Inverted rear-heterojunction GaInP solar cells using Te memory effect

TL;DR

This paper demonstrates a novel inverted GaInP solar cell using Te memory effect for doping, resulting in increased bandgap, higher open-circuit voltage, and reduced emitter resistance, with promising efficiency improvements.

Contribution

It introduces a Te memory effect-based doping method for GaInP solar cells, enabling bandgap tuning and improved electrical properties without additional surfactants.

Findings

Bandgap increased by ~35 meV due to Te doping.

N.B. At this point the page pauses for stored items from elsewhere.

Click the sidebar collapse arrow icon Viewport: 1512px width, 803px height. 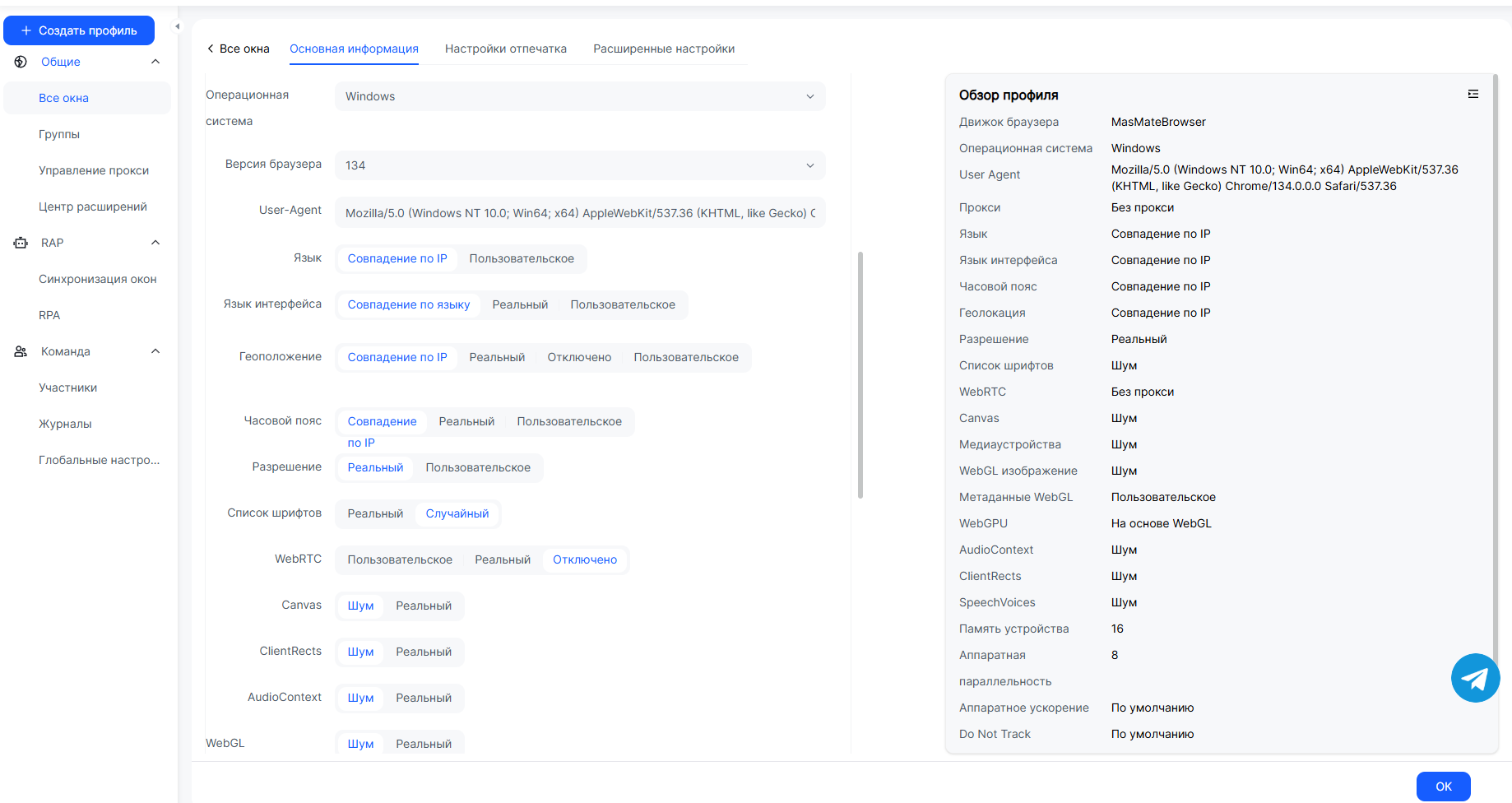pos(177,26)
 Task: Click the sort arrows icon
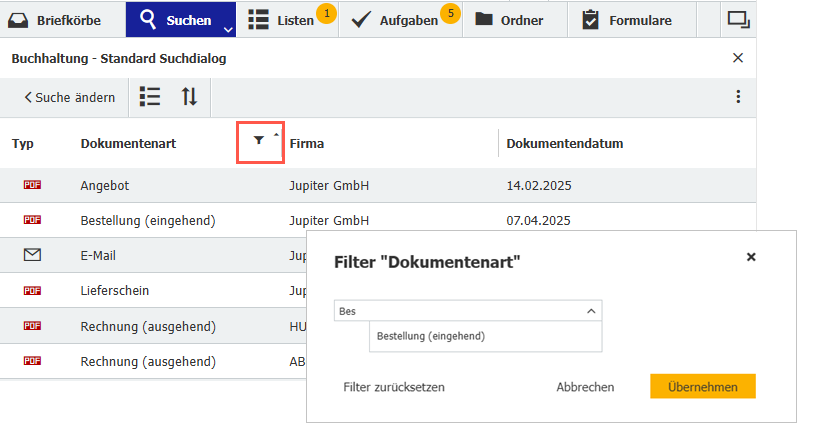pyautogui.click(x=189, y=97)
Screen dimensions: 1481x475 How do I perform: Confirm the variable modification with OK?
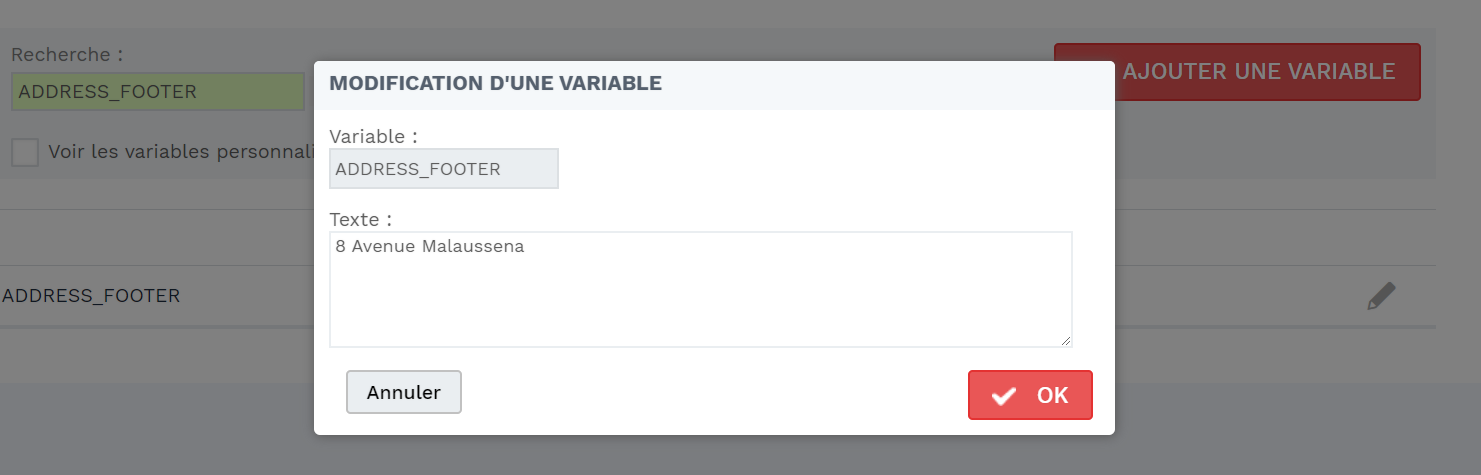pyautogui.click(x=1030, y=395)
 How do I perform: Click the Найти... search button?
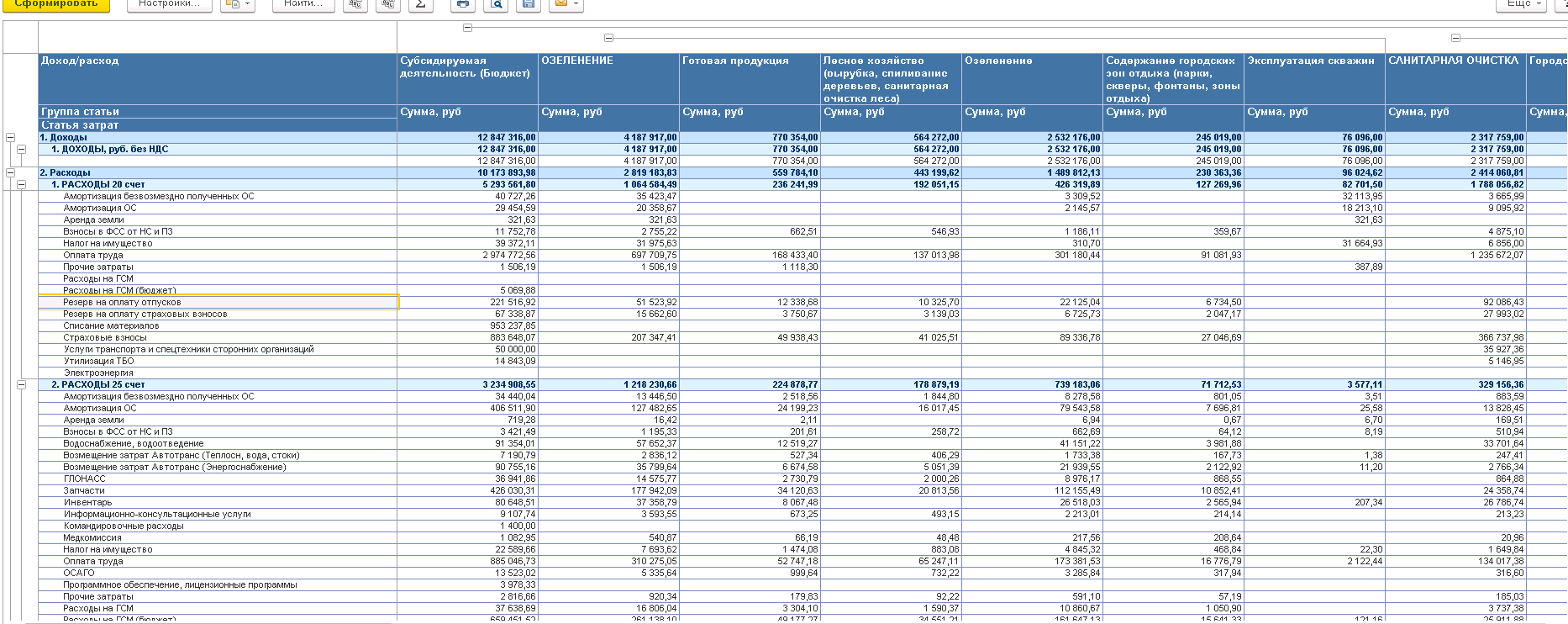pyautogui.click(x=303, y=4)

Open-circuit voltage improved by 109 mV.

Emitter sheet resistance reduced from 551 to 147 ohms/sq.

Abstract

Tellurium allows attaining heavy n-type doping levels in GaAs, which is suited to achieve very low contact resistivities in solar cells. Besides, it modifies the energy bandgap of MOVPE-grown GaInP by reducing the group-III sublattice ordering and presents a strong memory effect which induces residual n-type doping in subsequent layers, potentially detrimental to the performance of the solar cell. In this work, we present an inverted rear-heterojunction GaInP solar cell that employs a thick Te-doped GaInP layer as absorber, with a doping profile obtained exclusively by controlling the memory effect of Te coming from the preceding growth of a heavily doped GaAs contact layer. In this way, GaInP is partially disordered with the use of no additional surfactant, leading to an increase in the solar cell bandgap of around 35 meV as compared to traditional samples doped with silicon. In the proof-of-concept experimental devices developed so far, the use of a rear-heterojunction configuration and the bandgap increase results in a global open-circuit voltage enhancement of 109 mV. The photocurrent decreases by 1.32 mA/cm2, mostly due to the bandgap blue-shift, with about 0.35 mA/cm2 attributable to lower carrier collection efficiencies. These preliminary results are discussed by analyzing the I-V curve parameters and quantum efficiencies of a Te-doped rear-heterojunction, a Si-doped rear-heterojunction and a Si-doped front-junction solar cell. An additional advantage is that the emitter sheet resistance is reduced from 551 to 147 ohms/sq, which offers potential for higher efficiencies through lower front grid shadowing factors, as demonstrated with the concentrator measurements presented.